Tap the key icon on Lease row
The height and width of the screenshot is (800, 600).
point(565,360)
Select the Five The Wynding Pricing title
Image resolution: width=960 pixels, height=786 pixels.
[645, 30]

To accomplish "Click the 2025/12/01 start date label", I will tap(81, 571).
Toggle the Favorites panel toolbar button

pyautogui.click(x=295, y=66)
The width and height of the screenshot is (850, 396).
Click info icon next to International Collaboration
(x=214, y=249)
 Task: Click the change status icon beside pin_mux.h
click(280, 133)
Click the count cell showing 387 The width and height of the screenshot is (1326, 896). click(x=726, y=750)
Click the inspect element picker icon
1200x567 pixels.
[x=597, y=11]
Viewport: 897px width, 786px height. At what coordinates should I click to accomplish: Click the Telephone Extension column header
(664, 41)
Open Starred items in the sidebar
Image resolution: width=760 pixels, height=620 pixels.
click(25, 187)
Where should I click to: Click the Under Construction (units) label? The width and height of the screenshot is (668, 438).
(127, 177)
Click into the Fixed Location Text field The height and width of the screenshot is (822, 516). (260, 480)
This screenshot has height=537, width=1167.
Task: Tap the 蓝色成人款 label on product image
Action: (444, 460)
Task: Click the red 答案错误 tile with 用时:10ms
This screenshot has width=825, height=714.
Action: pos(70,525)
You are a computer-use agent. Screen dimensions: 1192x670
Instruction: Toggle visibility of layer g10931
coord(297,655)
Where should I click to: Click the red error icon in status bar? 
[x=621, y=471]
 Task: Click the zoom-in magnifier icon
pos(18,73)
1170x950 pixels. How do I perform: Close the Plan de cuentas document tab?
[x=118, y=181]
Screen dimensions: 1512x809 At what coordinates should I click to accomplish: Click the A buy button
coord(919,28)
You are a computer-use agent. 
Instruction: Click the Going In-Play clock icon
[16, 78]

# Brief:
Write out the lines from the one containing "1170x950 pixels. How" through the last line of the records above. Include both of those lines and nothing else.

# Solution to the problem:
1170x950 pixels. How do I perform: Close the Plan de cuentas document tab?
[x=118, y=181]
Screen dimensions: 1512x809 At what coordinates should I click to accomplish: Click the A buy button
coord(919,28)
You are a computer-use agent. 
Instruction: Click the Going In-Play clock icon
[16, 78]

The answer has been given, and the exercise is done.